*Task goal*: Copy out the lines below word for word, starting with the line that contains "Click the green puzzle fragment icon" and ending with the line that contains "click(x=1264, y=326)", both of those lines included.

>> Begin Data entries

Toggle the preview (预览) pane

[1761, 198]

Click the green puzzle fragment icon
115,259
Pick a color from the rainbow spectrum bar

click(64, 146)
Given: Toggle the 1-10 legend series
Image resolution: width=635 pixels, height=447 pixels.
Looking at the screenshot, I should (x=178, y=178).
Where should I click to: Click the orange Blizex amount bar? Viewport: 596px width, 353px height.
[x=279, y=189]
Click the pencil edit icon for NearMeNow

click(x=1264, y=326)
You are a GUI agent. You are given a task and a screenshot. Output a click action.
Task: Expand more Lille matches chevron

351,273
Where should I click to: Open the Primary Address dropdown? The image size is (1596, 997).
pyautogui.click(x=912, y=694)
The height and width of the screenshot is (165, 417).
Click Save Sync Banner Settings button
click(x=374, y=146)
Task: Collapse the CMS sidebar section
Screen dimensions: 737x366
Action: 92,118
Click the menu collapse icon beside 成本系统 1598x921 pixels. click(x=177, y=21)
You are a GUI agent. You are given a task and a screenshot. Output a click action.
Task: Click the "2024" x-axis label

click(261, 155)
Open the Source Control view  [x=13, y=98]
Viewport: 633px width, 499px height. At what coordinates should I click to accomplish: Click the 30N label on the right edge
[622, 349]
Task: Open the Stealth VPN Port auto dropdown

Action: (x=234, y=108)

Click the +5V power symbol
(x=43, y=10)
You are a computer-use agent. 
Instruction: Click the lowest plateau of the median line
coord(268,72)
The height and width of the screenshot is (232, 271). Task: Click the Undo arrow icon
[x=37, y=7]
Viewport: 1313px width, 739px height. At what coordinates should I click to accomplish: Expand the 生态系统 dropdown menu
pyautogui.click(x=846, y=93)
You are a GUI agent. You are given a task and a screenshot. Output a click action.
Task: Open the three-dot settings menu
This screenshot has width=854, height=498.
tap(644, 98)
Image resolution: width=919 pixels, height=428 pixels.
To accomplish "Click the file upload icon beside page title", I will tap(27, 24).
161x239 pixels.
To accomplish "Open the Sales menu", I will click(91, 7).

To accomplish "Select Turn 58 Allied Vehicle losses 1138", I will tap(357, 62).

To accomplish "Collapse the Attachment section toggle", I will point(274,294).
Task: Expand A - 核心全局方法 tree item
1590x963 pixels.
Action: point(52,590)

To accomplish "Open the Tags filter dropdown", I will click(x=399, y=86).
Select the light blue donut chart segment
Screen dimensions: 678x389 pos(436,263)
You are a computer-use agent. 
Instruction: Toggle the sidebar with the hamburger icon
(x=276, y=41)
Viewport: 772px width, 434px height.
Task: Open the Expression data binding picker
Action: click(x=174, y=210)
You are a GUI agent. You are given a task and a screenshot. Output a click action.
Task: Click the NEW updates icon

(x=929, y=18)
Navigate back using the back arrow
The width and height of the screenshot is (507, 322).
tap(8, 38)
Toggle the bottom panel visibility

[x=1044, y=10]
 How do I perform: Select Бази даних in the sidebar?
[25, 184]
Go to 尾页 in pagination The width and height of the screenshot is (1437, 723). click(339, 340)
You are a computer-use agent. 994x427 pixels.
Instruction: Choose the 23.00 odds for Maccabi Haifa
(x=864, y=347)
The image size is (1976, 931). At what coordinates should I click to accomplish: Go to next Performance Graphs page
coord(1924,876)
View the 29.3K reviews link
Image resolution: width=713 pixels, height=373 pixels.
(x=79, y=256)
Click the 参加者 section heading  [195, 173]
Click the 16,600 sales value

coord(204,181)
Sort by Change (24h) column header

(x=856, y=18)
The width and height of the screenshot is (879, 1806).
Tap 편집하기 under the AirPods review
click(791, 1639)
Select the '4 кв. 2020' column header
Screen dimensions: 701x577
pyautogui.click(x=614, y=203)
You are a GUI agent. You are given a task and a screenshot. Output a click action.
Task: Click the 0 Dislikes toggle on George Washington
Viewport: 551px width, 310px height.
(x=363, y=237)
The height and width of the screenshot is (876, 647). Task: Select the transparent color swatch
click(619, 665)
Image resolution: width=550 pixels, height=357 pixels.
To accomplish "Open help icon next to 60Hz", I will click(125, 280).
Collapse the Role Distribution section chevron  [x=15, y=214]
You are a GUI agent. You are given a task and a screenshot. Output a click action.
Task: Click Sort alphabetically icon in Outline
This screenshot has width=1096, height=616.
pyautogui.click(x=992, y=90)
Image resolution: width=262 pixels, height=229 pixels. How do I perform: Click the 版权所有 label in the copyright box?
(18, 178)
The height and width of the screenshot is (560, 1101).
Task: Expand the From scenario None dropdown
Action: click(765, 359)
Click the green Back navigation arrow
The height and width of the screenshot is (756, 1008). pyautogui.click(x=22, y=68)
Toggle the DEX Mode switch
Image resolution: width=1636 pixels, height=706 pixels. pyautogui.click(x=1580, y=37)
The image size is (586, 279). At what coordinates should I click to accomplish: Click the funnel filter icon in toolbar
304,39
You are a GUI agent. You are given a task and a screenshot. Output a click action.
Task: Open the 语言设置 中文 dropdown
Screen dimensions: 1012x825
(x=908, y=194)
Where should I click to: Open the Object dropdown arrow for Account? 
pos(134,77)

>> End Data entries

*Solution*:
Click the green puzzle fragment icon
115,259
Pick a color from the rainbow spectrum bar

click(64, 146)
Given: Toggle the 1-10 legend series
Image resolution: width=635 pixels, height=447 pixels.
Looking at the screenshot, I should (x=178, y=178).
Where should I click to: Click the orange Blizex amount bar? Viewport: 596px width, 353px height.
[x=279, y=189]
Click the pencil edit icon for NearMeNow

click(x=1264, y=326)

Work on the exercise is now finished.